Bereits vor 20 Jahren hatte man versucht, mit einer Pförtnerampel an der Hohenheimer Straße den Durchgangsverkehr auszubremsen. Die hatte pro Grünphase nur drei Autos durchgelassen. „Doch dann hieß es, der Rückstau sei dort zu groß, man müsse wieder mehr Fahrzeuge durchlassen“, erzählt Margitta Zöllner von der Initiative. Immer wieder brandeten Empörungswellen auf. Die Mutzenreissträßler galten im Rathaus schon als Wutbürger, noch bevor es diesen Begriff überhaupt gab.
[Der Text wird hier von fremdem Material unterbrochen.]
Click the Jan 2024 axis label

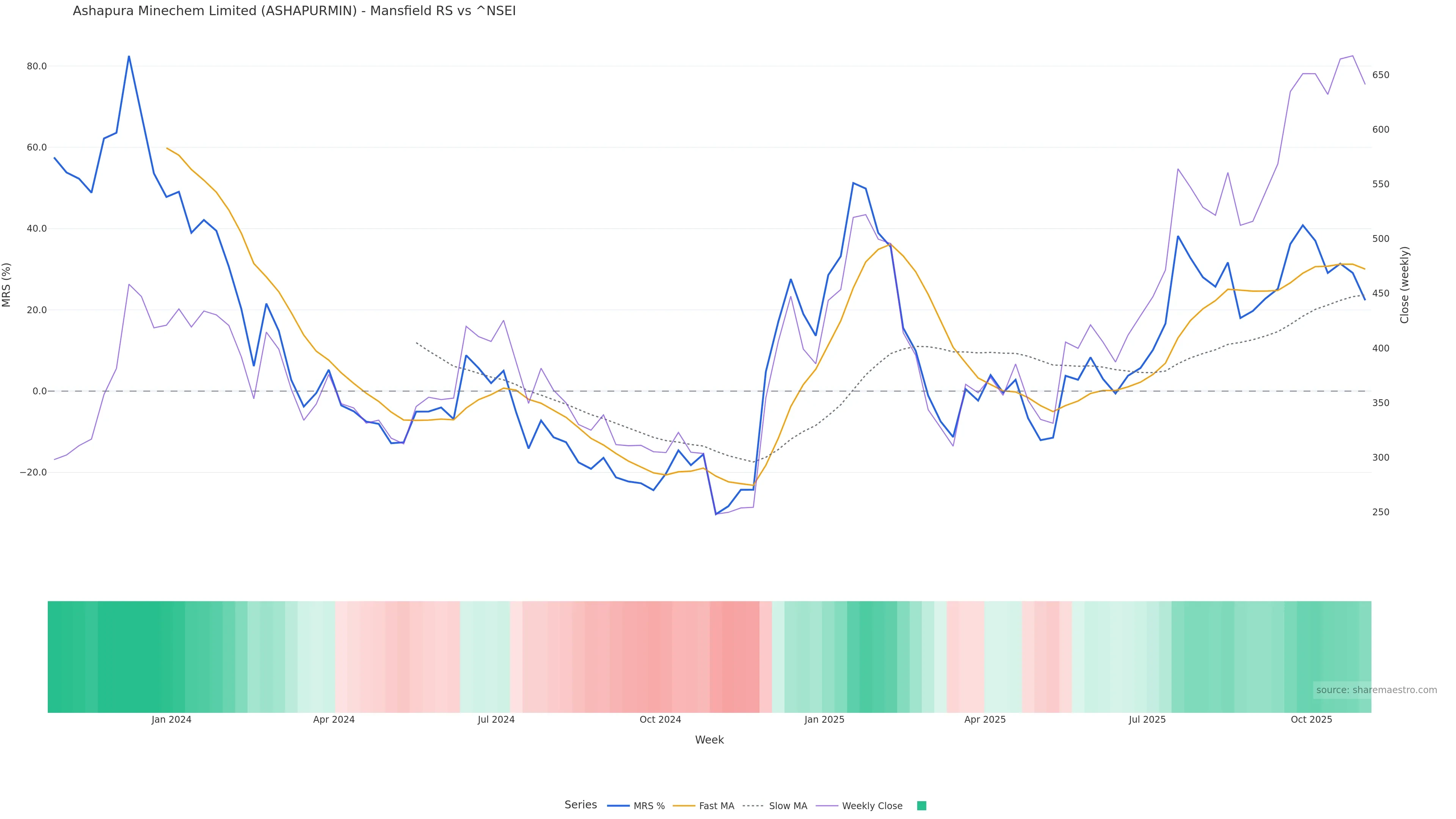click(x=171, y=720)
Anwohner fotografieren Verkehrssünder

Zuletzt hatte die Verwaltung im Sommer 2021 dem Bürgerausschuss, also den ehrenamtlichen Vertretern des Stadtteils, drei Vorschläge zur Umgestaltung der maroden Straße präsentiert. „Die hätten aber eine noch breitere Straße zur Folge gehabt“, sagt Felix Hausmann, der das Gremium erst seit wenigen Tagen mit Katrin Bunjes-Thie in einer Doppelspitze führt. Man begrüße es, wenn das Thema wieder mehr Aufmerksamkeit erfahre, will sich aber in die Initiative nicht einklinken. Hausmann: „Wir behandeln das Thema eigenständig. Wir wollen ein Verkehrskonzept für den ganzen Stadtteil.“

Ein Verkehrsplanungsbüro soll jetzt Straße und Umgebung intensiver untersuchen und Vorschläge zur künftigen Verkehrsführung machen, heißt es aus dem Rathaus. Die Mutzenreissträßler haben indessen schon längst selbst zum Handy gegriffen und schicken Fotos von sündigen Lastern ans Ordnungsamt. Zöllner: „Wir spüren jeden Schichtwechsel bei Daimler. Die Älteren klagen, nicht mehr schlafen zu können. Die Kinder kommen kaum noch sicher über die Straße. Es geht darum, den Verkehr aus unserer Straße zu vergrämen.“ Am allerliebsten hätten die Anwohner ihre Straße nur für sich, Minimalstforderungen sind abbremsende Schwellen und Smileys. Jedenfalls will man den Widerstand öffentlichwirksam in Szene setzen. Gedacht ist zum Beispiel an einen großzügigen Glühweinstand am Straßenrand oder weitere Barrikaden. Sind solche Aktionen nicht eine Zumutung für alle anderen, die rechtzeitig am Arbeitsplatz sein müssen? Zöllner: „Wir wollen niemanden gefährden. Wegen unserer Aktion kommt keiner zu spät. Uns mutet man die Situation in dieser Straße ja schon seit Jahren zu.“

Ein Stadtteil kämpft gegen den Verkehr

Zollberg
Der Zollberg im Esslinger Süden ist in den 1950er Jahren als Nachkriegsstadtteil zügig aufgesiedelt worden. Die Zollbergstraße trennt die Reihenhäuser auf der westlichen Seite und die Geschossbauten im östlichen Teil. Sie ist neben der östlich gelegenen Berkheimer Aufstiegsstraße und der Champagne im Westen eine viel genutzte Verbindungsachse zwischen Neckartal und Filderebene.

Mutzenreisstraße
Die 700 Meter lange Mutzenreisstraße ist eine von zwei Straßen, die das Wohngebiet westlich der Zollbergstraße erschließt. Sie verbindet zugleich die Zollberg- mit der Hohenheimer Straße und damit mit dem Champagne-Aufstieg von der B 10 auf die Filder. In der stark sanierungsbedürftigen Straße gilt Tempo 30. Für Lastwagen ist die Durchfahrt verboten, dennoch gibt es zahlreiche Verstöße.